Adaptation is Useless for Two Discrete Additive-Noise Two-Way Channels
Lin Song, Fady Alajaji, and Tamas Linder

TL;DR
This paper demonstrates that for certain two-way discrete channels, including the modulo additive-noise channel with memory and the multiple access/degraded broadcast channel, adaptive coding strategies do not increase the capacity region beyond standard methods.
Contribution
It proves that adaptation is ineffective for enlarging capacity in two specific classes of two-way discrete channels, clarifying the limits of adaptive coding.
Findings
Adaptation does not improve capacity for the modulo additive-noise channel with memory.
Adaptation does not improve capacity for the multiple access/degraded broadcast channel.

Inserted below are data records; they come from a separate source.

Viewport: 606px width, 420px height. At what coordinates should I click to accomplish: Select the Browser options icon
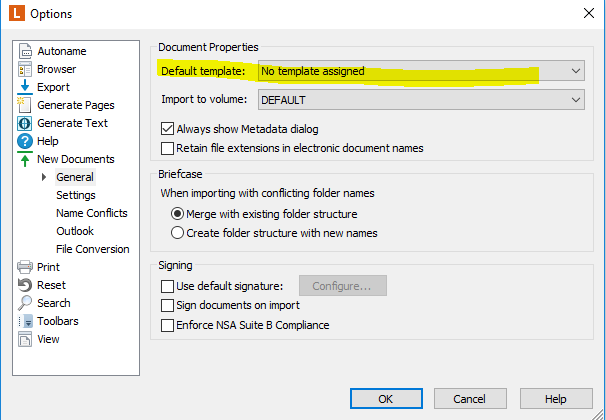25,70
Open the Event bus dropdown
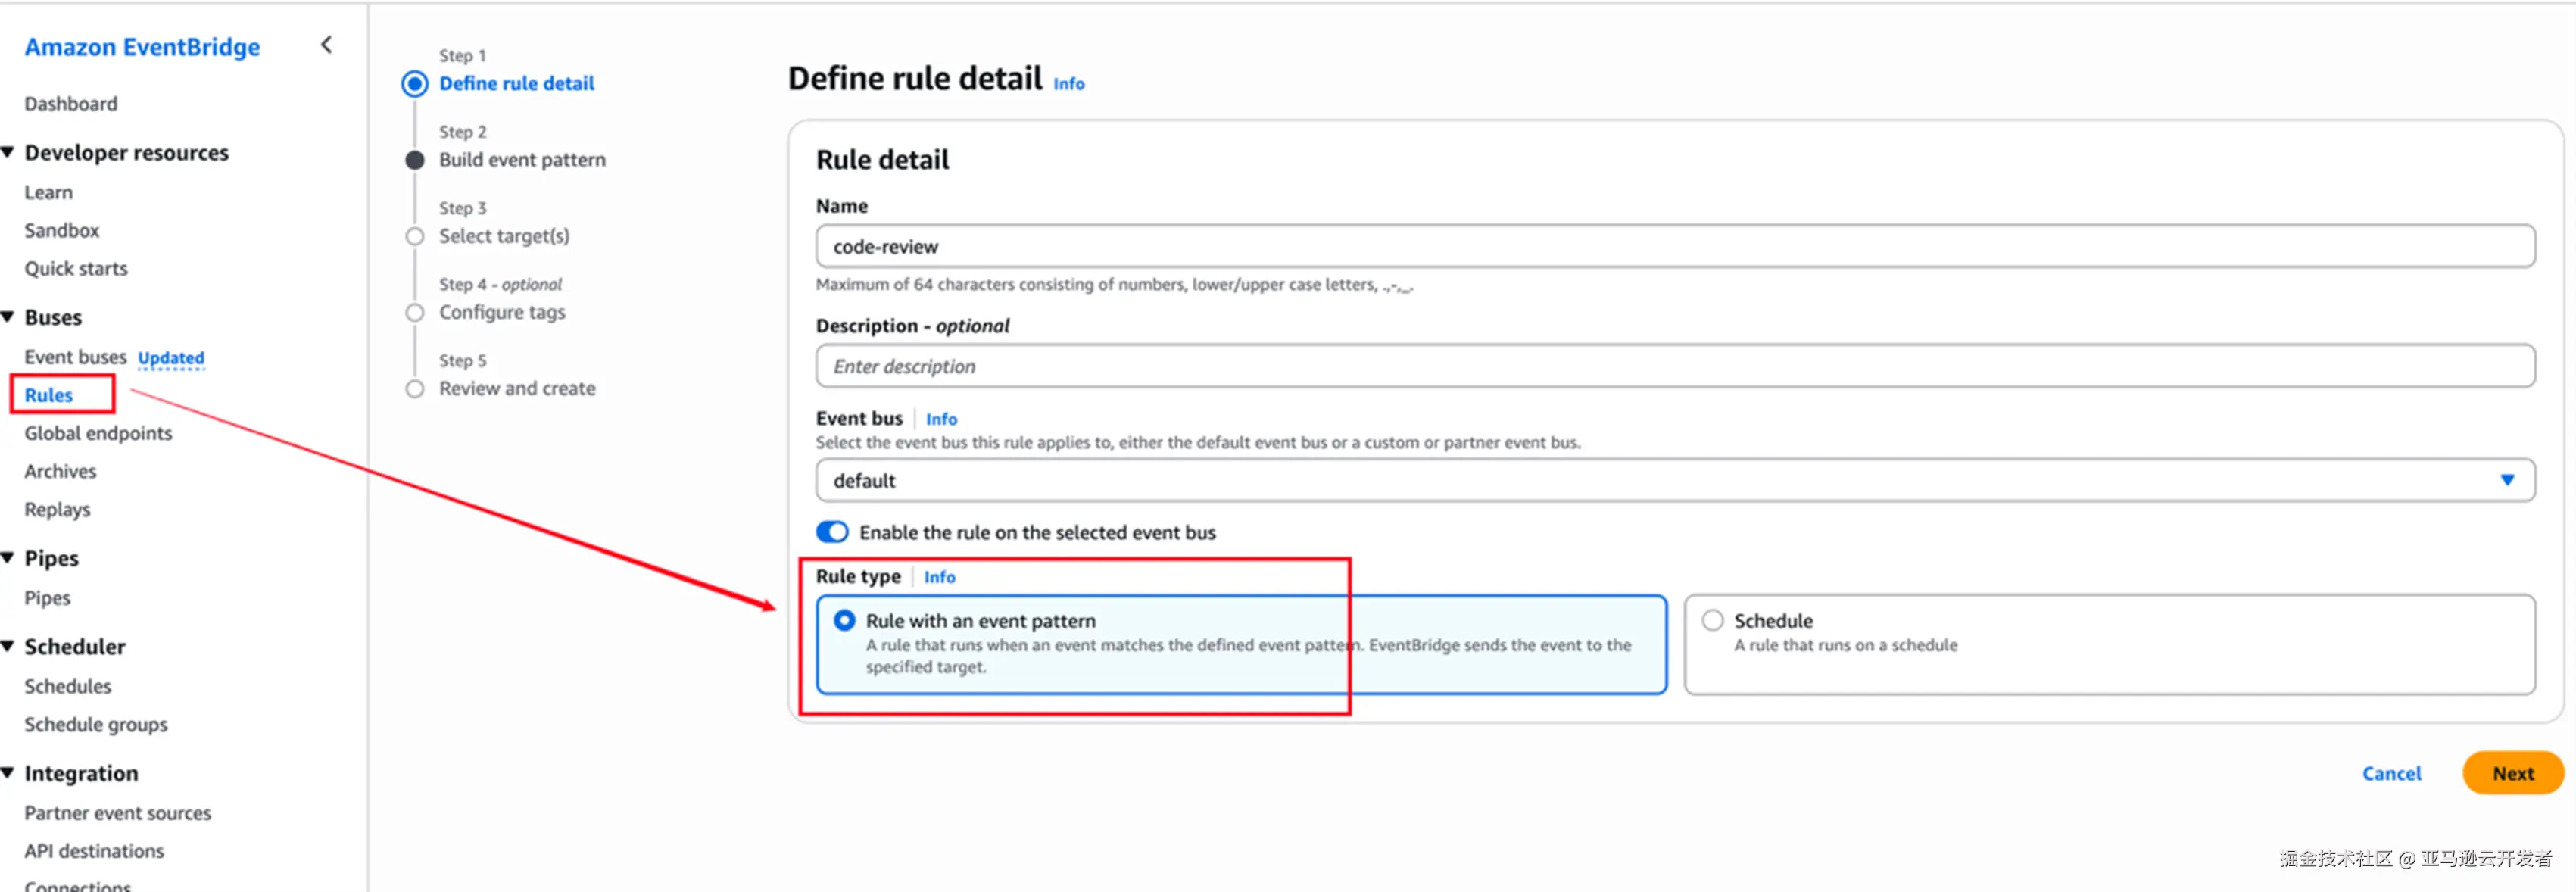This screenshot has height=892, width=2576. tap(1674, 481)
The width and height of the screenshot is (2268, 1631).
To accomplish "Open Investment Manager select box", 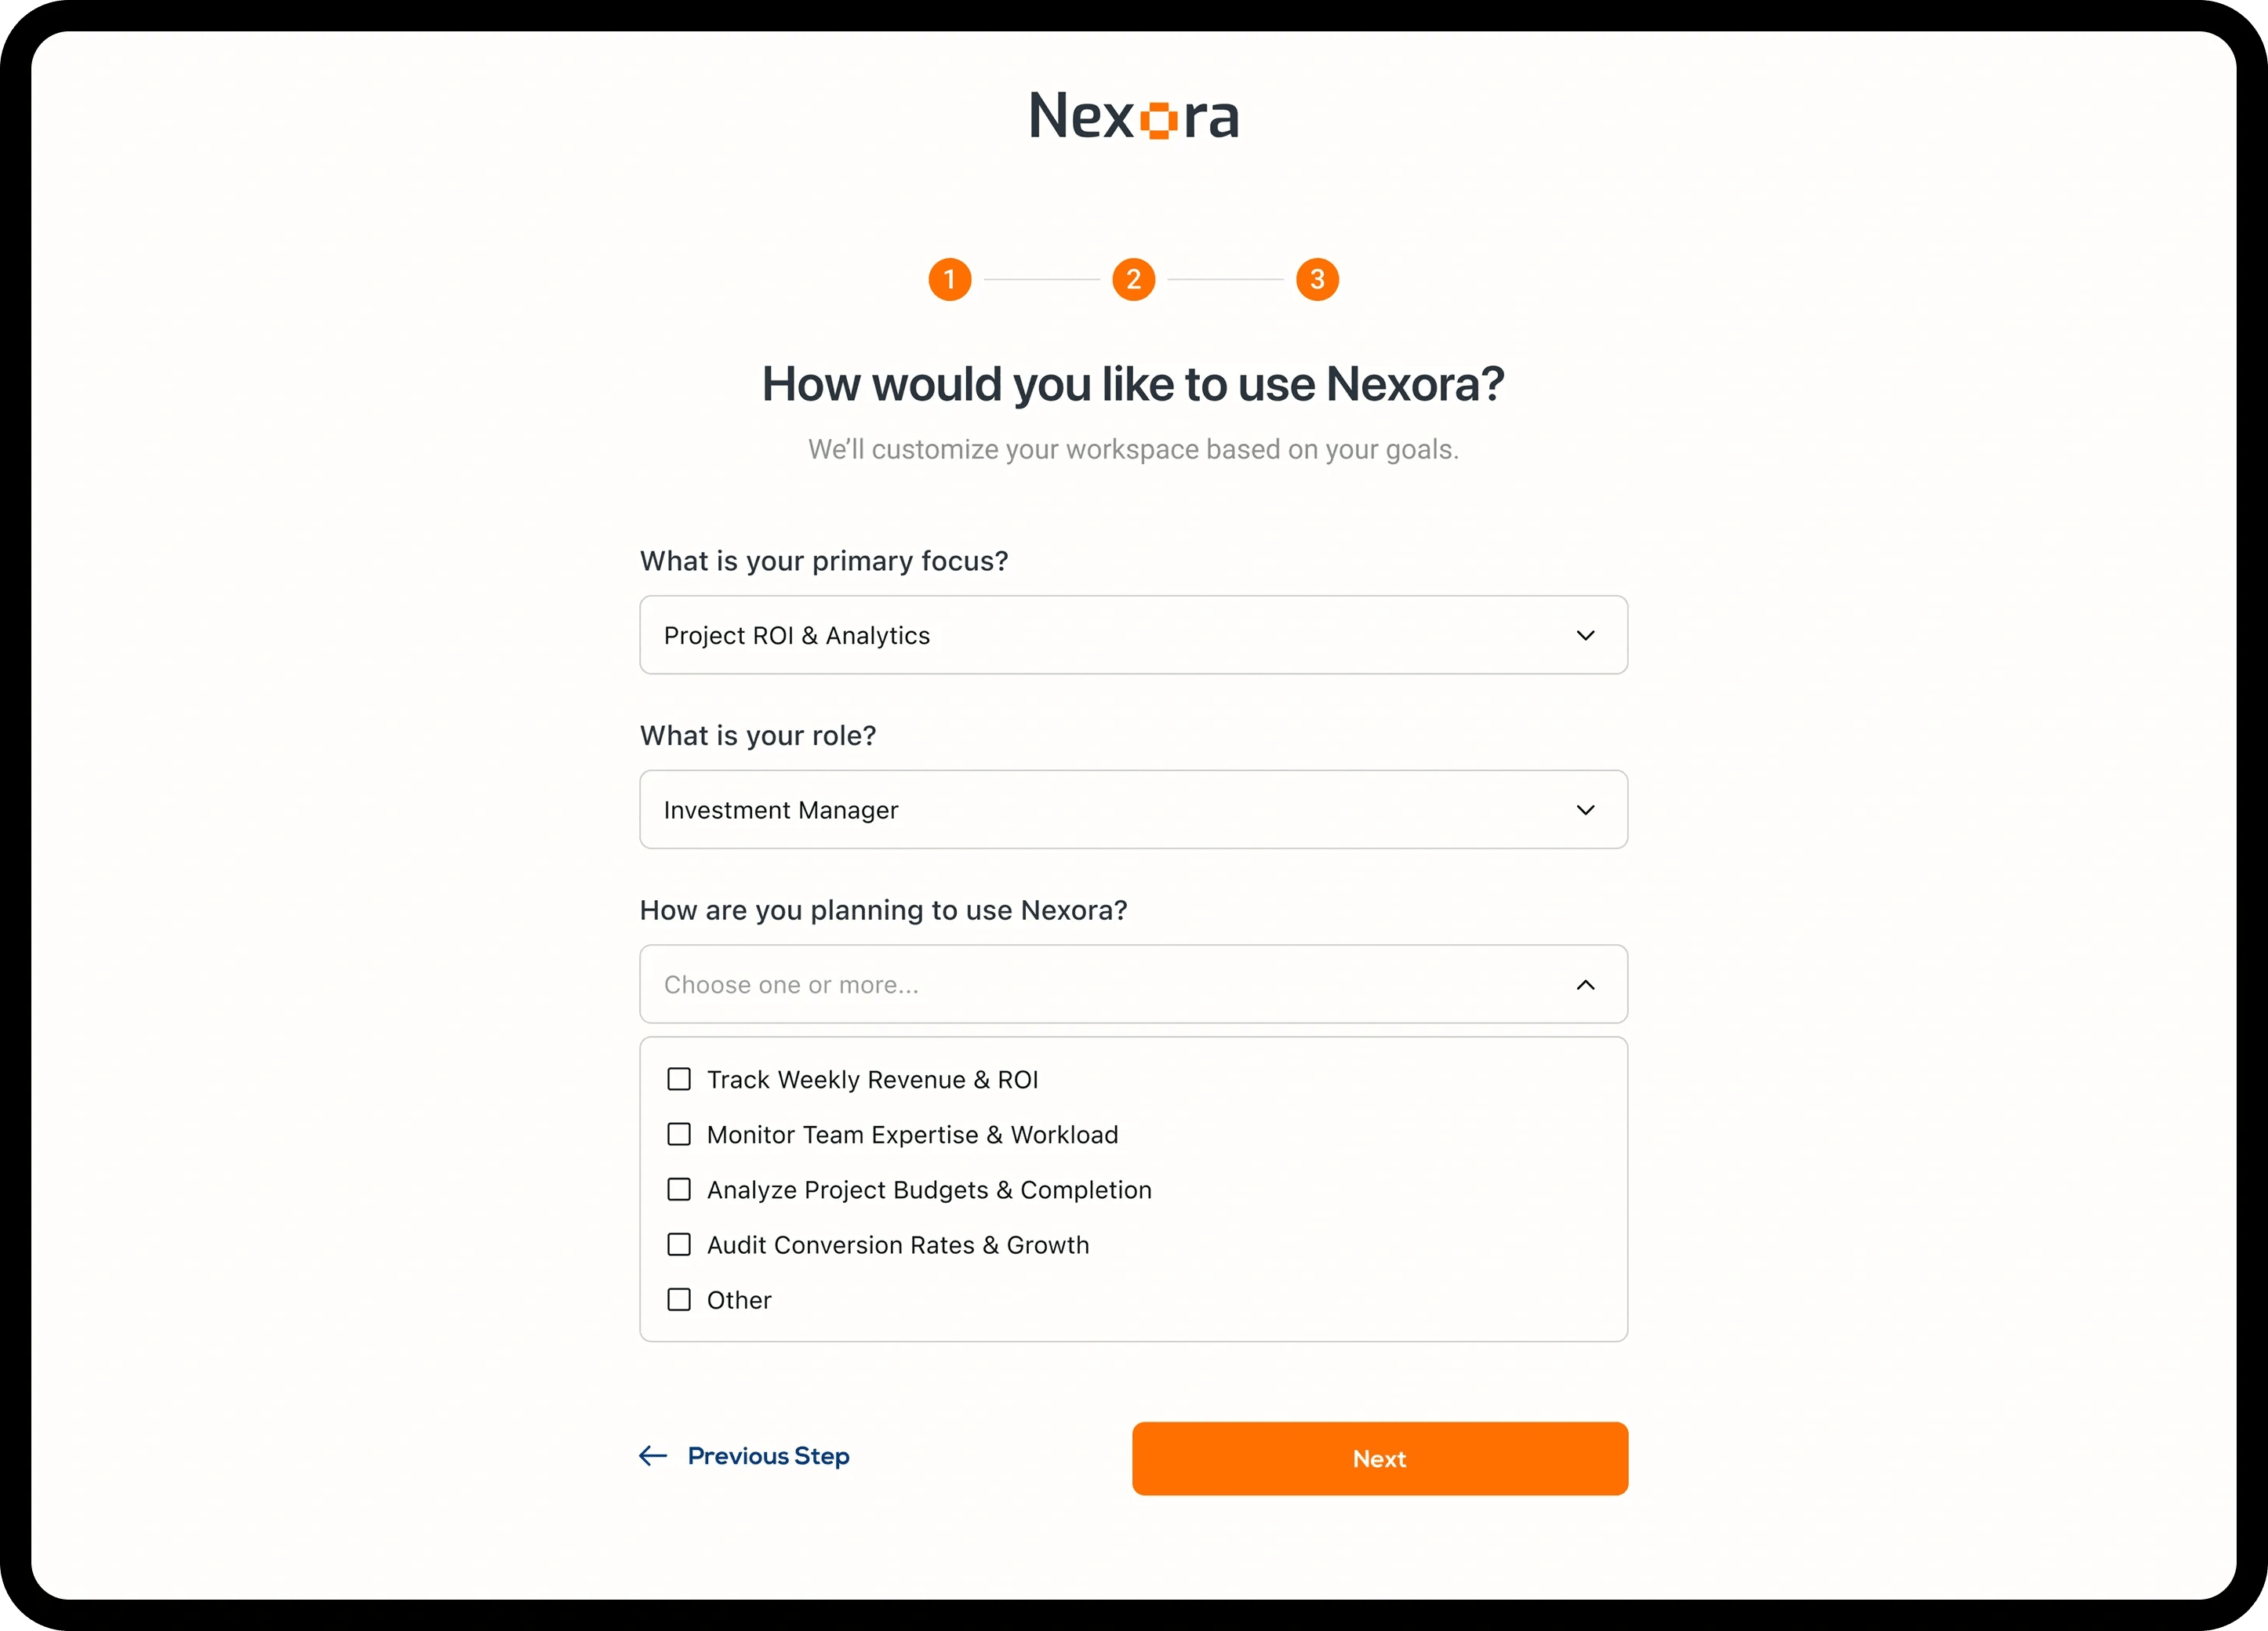I will click(x=1134, y=809).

Standard coding methods are optimal for these channel classes.
Abstract
In two-way channels, each user transmits and receives at the same time. This allows each encoder to interactively adapt the current input to its own message and all previously received signals. Such coding approach can introduce correlation between inputs of different users, since all the users' outputs are correlated by the nature of the channel. However, for some channels, such adaptation in the coding scheme and its induced correlation among users are useless in the sense that they do not help enlarge the capacity region with respect to the standard coding method (where each user encodes only based on its own message). In this paper, it is shown that adaptation is not helpful for enlarging the capacity region of two classes of two-way discrete channels: the modulo additive-noise channel with memory and the multiple access/degraded broadcast channel.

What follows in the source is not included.